Earlier this year, Governor Andrew Cuomo proposed changes to the New York Public Health Law which would have given the Commissioner of the Department of Health the power to remove managers of hospitals, diagnostic and treatment centers, and adult care facilities. The Commissioner would have also had the authority to appoint temporary members of the board of directors, and/or a temporary operator, of these facilities if the Commissioner deemed that there had been significant management failures that jeopardized existing or continued access to necessary services within a community (e.g., financial instability). These changes were presented in the Governor’s proposed 2012-13 Executive Budget and Reform Plan on January 17, 2012 (See the Governor’s proposal here, at page 57 – 66 and here, at page 15). The final Budget that was enacted on March 30, 2012, however, did not include the provisions which granted the Commissioner such powers over the not-for-profit health care entities. [Chapter 56 of the Laws of New York, 2012].
The relevant provisions sought to grant the Commissioner authority to:
(1) Temporarily suspend or limit an operating certificate of a not-for-profit corporation participating in the Medicaid program without a hearing upon: a) repeated violations of PHL § 2806 (e.g., failure of a hospital to comply with the provisions of Article 28 of the public health law and the rules and regulations promulgated thereunder), b) the indictment on felony charges of any member of the hospital’s board of directors, or c) notice from the Attorney General of an action to remove a member of the corporation’s board of directors.
(2) Temporarily appoint members of the board of directors of such not-for-profit entities during the term of the temporary suspension, as necessary, to preserve access to services within the community.
(3) Revoke the operating certificate of an entity participating in the Medicaid program if a member of the board of the directors or a member of a limited liability company has been convicted of a class A, B or C felony, in order to ensure the effectiveness of the governing board of the facility.

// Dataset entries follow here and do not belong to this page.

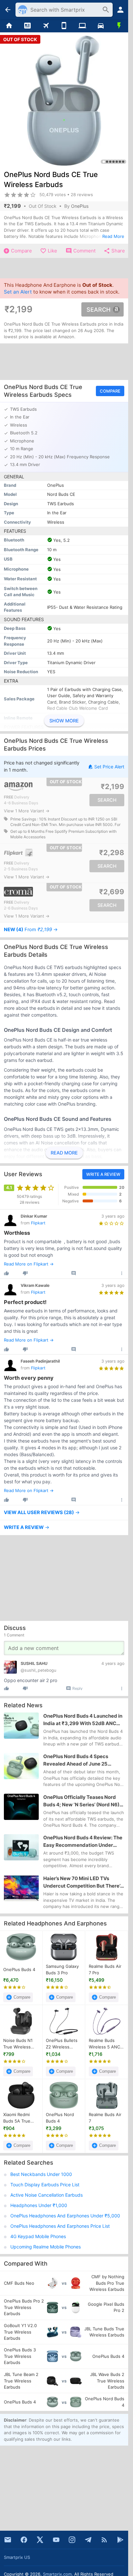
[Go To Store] (32, 787)
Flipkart (38, 1223)
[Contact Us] (7, 2539)
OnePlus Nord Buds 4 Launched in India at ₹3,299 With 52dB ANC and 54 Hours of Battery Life (82, 1720)
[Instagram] (72, 2539)
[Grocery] (119, 25)
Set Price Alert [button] (109, 767)
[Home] (9, 25)
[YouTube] (56, 2539)
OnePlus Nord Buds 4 (60, 2118)
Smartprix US (17, 2557)
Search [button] (98, 309)
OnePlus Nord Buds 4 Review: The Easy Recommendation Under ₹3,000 (82, 1842)
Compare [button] (110, 391)
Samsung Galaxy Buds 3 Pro (62, 1969)
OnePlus (79, 206)
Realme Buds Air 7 (105, 2118)
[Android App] (120, 2539)
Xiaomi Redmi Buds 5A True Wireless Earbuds (20, 2118)
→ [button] (31, 929)
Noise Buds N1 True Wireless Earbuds (18, 2044)
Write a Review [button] (103, 1174)
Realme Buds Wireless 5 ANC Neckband (104, 2044)
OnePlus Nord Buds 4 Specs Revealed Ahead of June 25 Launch (75, 1761)
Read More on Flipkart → (29, 1263)
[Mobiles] (64, 25)
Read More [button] (113, 236)
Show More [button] (64, 721)
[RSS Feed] (104, 2539)
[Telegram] (88, 2539)
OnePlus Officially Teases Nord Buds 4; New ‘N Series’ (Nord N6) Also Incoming (81, 1801)
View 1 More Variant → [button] (26, 811)
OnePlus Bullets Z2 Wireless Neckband (61, 2044)
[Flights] (45, 25)
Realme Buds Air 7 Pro (105, 1969)
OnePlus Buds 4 (19, 1969)
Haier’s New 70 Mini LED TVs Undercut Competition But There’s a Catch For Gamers (83, 1882)
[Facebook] (23, 2539)
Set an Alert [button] (18, 292)
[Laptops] (82, 25)
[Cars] (101, 25)
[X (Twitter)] (40, 2539)
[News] (27, 25)
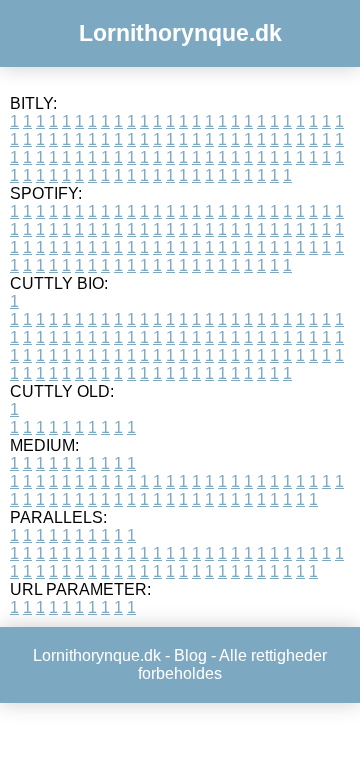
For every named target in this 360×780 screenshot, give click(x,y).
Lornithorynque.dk (180, 33)
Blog (190, 655)
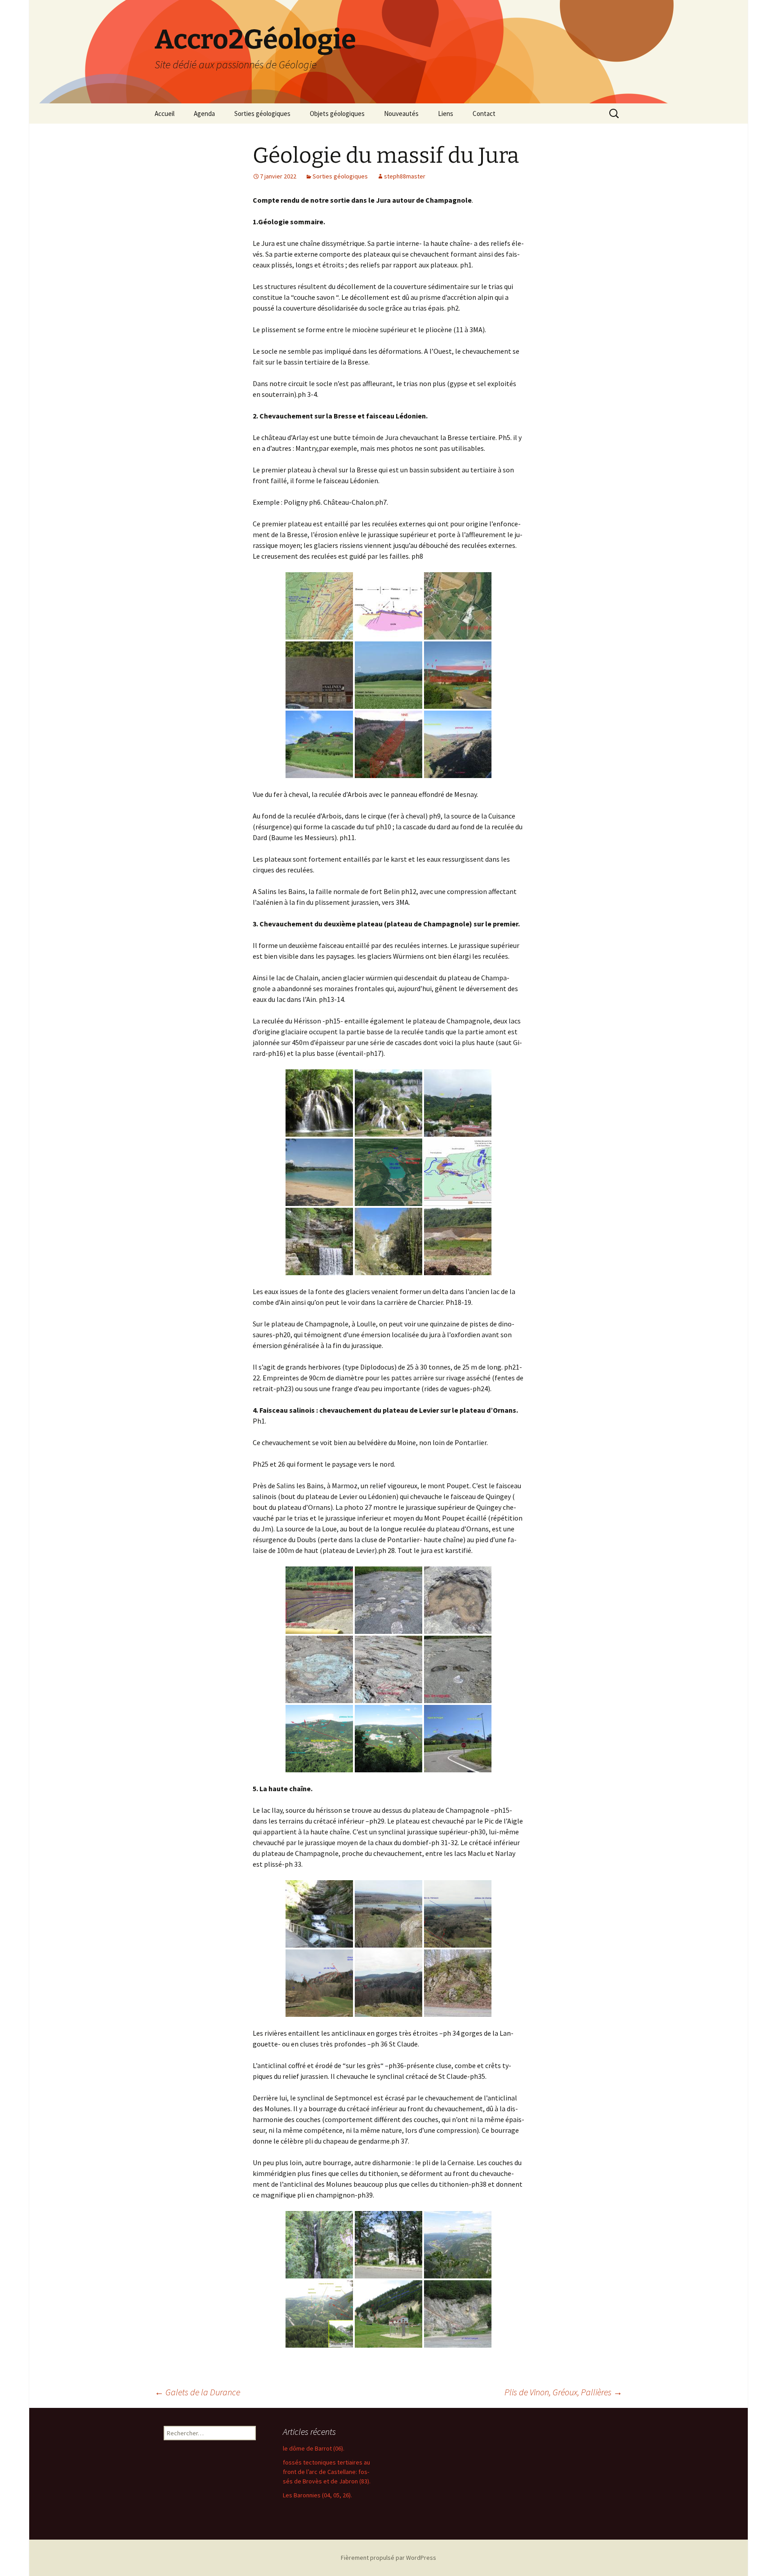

(4) Establish an operator of a general hospital, diagnostic and treatment center, or an adult care facility on a temporary basis to preserve the best interests of the residents or patients and community served by the facility when a statement of deficiencies has been issued by the Department of Health for that facility and upon a determination by the Commissioner that significant management failures exist in the facility, including but not limited to, administrative, operational or clinical deficiencies or financial instability.
Although these expansive powers were rejected by the legislature in this year’s Budget proposal, New York not-for-profit health care entities should continue to monitor proposed changes to legislation or regulations pertaining to this issue since this is not the first time that legislation aimed to expand the powers of the Commissioner over not-for-profit health care entity management has been proposed, and the issue may come up again in the future.
In addition, not-for-profit heath care entities should monitor the new reform plan initiatives proposed by Attorney General Eric Schneiderman which we summarized in a previous Blog entry. These initiatives, if enacted, may significantly impact the management and operations of not-for-profit entities in New York.